Size analysis by size exclusion chromatography and multi-angle laser light scattering
Analytical SEC was carried out on a Superdex 200 Increase 10/300 GL column (GE Healthcare) with 500 μL of 2 mg/mL protein supplemented with 2 mM of the appropriate nucleotide and 2 mM MgCl2, as needed. Unless indicated otherwise, the column was equilibrated in 20 mM Tris pH 7.5, 100 mM NaCl, 0.1 mM TCEP; nucleotide and MgCl2 were not present in the SEC running buffer.

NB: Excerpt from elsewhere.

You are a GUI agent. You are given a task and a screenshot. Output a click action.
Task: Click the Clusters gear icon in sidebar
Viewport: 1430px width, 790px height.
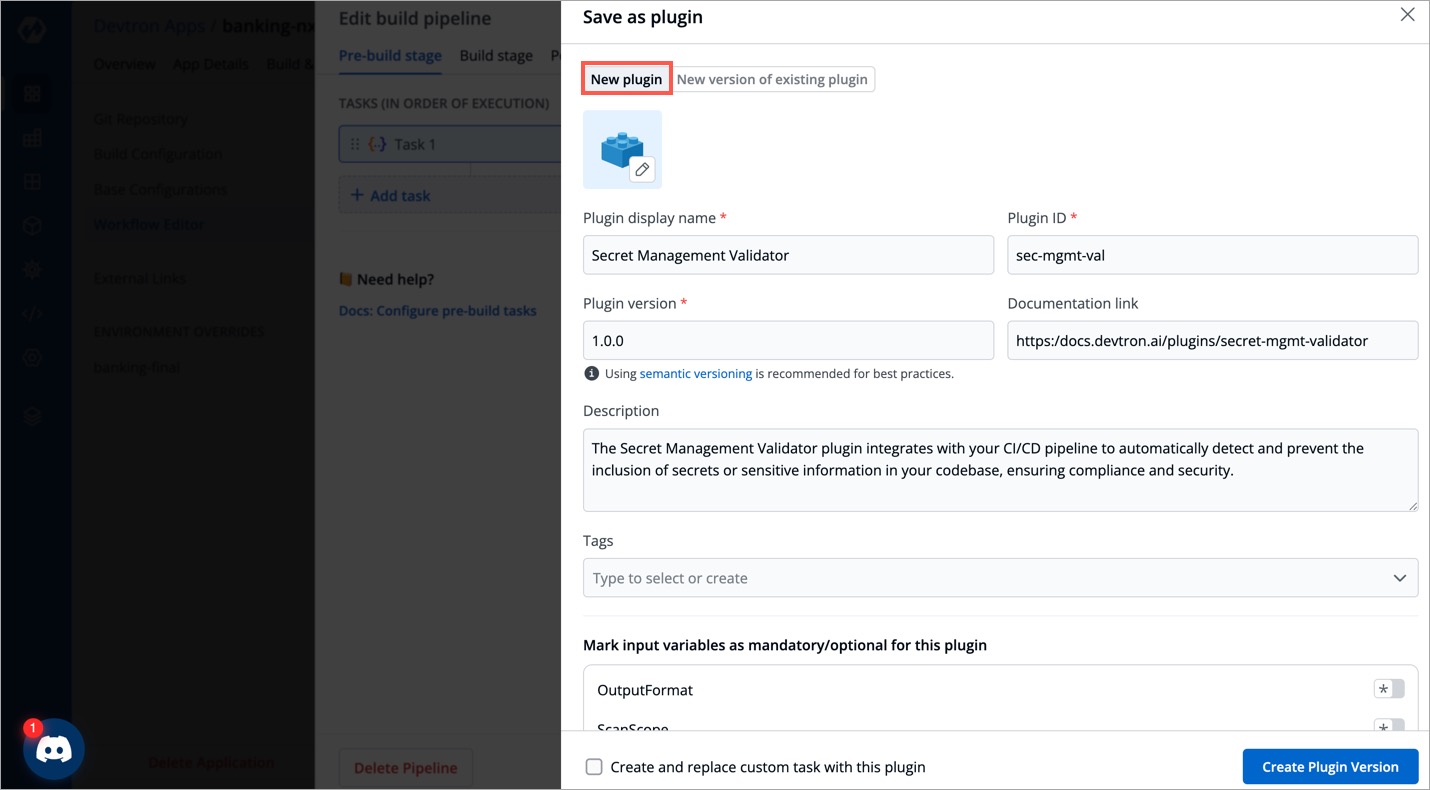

For size analysis by SEC-MALS, 100 μL of 10 mg/mL protein sample were injected onto a Superdex 200 10/300 GL column (GE Healthcare) equilibrated in 20 mM Tris pH 7.5, 100 mM NaCl, 0.1 mM TCEP. The purification system was coupled to an online, static, light scattering detector (Dawn HELEOS II, Wyatt Technology), a refractive-index detector (Optilab rEX, Wyatt Technology), and an ultraviolet-light detector (UPC-900, GE Healthcare). Absolute weight-averaged molar masses were calculated using the ASTRA software (Wyatt Technology).
Yeast studies
Complementation assay
For complementation assays in S. cerevisiae, full-length Msp1 with the flanking upstream and downstream 1000 bp was amplified from genomic DNA and subcloned into a YCplac33 vector. For cellular localization studies, msGFP (Fitzgerald and Glick, 2014) was cloned onto the C-terminus of Msp1 in a YCplac33 vector modified to include AsiSI and NotI restriction sites in frame with the C-terminus of Msp1.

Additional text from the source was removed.